Then there was sex – allegedly. The sixties saw the birth of the concept of free love, or political promiscuity, which remained conceptual for most of the people most of the time. As the swinging cinema of the age bears witness, asking people if they were virgins in 1965 was an amazingly far-out and daring thing to do. One film heroine was reduced to calling sex “Percy Filth” because it was too shocking for a woman to use the real words in a mass medium.

So free love was a great theory, but the reality was embarrassingly innocent. People kept trying to have orgies, but nobody turned up, or if they did, their “old ladies” were uncool about the whole scene. Until the seventies, when everything got so deadly serious and all the beautiful rationales were trashed.

The clothes weren’t too bad; in fact, we can be rather proud of them. Not the boring rubbish in the Victoria & Albert Museum, though. Boy, do they need a turned-on curator. My Ossie Clark minidress in Celia Birtwell crepe, my chiffon scarf tie-dyed by Marit Allen and the shaggy jacket from Kensington Market are all folded away in tissue paper in a trunk, and I was flattered to bits when a TV crew turned up to film them last year. I’d like to have my Terry de Havilland platform sandals in metallic turquoise snakeskin, too, if only to prove to my daughter that Prada is really and truly boring. Alas, I wore them to death.

The language was pretty cringe-inducing. Hey, man. No, we never said that. We never got our heads together or referred to the police as pigs. You could write a thesis on the semantic sea changes of the word fuck, from obscenity to coded ID to polite conversation and back to obscenity again.

How sad that kids today don’t understand the political reasoning behind the rehabilitation of the F-word. It was pure, you see; whereas “love” was tainted and traduced by the bread-head conspiracy. How could we say “I love you” when advertisers claimed that “cars love Shell”? It made perfect sense 30 years ago. We must have been on something.

Sex, drugs and rock’n’roll – I hate to be anal, but that was a seventies title, too. And the embarrassment factor is nothing compared to the politics. In essence, as I understood it, the theory was that the world was abundant: we had everything we needed; nobody actually needed to work; it was all a question of distribution; property was theft; the profit-oriented, bread-head conspiracy was trying to stop it happening, so anything you could do to rip off the system was cool.

We were embarrassingly naive. My daughter’s favourite joke is: “Mummy wanted to be an anarchist, but she couldn’t find the party to join.” I actually looked up Anarchist Party in the phone book.

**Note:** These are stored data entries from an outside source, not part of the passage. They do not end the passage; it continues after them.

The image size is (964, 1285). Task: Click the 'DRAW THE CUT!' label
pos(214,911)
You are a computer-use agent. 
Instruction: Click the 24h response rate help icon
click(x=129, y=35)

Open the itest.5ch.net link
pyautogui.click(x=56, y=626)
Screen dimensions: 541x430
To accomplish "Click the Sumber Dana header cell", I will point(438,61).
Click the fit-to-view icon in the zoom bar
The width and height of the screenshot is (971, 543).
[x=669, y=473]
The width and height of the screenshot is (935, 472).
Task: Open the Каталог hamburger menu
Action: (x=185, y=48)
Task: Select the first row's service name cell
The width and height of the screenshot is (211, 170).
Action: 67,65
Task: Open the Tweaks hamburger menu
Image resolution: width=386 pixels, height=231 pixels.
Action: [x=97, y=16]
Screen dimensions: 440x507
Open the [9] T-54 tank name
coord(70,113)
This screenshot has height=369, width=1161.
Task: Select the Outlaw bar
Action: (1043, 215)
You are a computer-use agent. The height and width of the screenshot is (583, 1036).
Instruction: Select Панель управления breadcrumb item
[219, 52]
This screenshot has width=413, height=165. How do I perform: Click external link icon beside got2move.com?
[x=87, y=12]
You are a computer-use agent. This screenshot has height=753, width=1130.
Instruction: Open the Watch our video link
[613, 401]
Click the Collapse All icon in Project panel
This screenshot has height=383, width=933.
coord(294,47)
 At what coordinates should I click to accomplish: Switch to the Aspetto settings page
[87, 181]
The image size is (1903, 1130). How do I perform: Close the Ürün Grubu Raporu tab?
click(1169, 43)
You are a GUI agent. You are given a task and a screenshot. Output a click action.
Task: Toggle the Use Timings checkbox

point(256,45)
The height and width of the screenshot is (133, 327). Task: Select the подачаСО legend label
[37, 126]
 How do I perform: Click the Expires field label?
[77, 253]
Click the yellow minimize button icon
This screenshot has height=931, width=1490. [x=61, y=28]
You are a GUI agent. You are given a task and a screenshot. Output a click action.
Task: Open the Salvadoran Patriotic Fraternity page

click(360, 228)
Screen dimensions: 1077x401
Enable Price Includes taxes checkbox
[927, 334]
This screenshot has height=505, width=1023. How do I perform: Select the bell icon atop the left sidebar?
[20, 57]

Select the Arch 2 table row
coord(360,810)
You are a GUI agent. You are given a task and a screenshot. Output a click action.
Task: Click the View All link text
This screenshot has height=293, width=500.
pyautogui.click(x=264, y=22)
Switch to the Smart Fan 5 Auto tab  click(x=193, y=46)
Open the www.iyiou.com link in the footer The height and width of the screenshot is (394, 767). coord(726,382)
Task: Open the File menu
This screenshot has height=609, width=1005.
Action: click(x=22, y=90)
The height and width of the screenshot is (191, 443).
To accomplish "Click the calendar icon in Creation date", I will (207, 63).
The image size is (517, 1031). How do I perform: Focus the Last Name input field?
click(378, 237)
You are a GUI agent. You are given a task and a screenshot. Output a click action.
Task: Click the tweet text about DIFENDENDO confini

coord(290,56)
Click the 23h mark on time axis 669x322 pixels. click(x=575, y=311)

We were embarrassingly criminal. Shoplifting, known as liberating stuff, was a cool political act. Being on the dole was an important lifestyle statement. I can think of at least one national newspaper editor whose early success was financed by the DHSS. Since the crime of being judgemental hadn’t been invented, these people actually attacked those like me who drew the line at social security fraud.

We were also embarrassingly non-PC, because PC had not been invented – which is no excuse in the eyes of its grand inquisitors now. (Tom Wolfe wrote a satire on New York liberalism far more perceptive than Bonfire of the Vanities, but it was doomed to obscurity because it was called The Nigger in the Piano.) Sexism was everywhere. The real hotbeds were in those righteous, hardline organisations such as the International Socialists or the National Union of Students which were full of gritty northern lads who voted with Stokeley Carmichael. Carmichael was the American black activist who said that the position of women in his movement was prone. Perhaps that’s the heritage that made Jack Straw so tender towards those “small businesses” in Manchester that will make money out of the Tyson fight.

Yes, the sixties are a real embarrassment to a person in public life today. There’s only one line to take, which is to say that you really did them properly and you can’t remember a thing.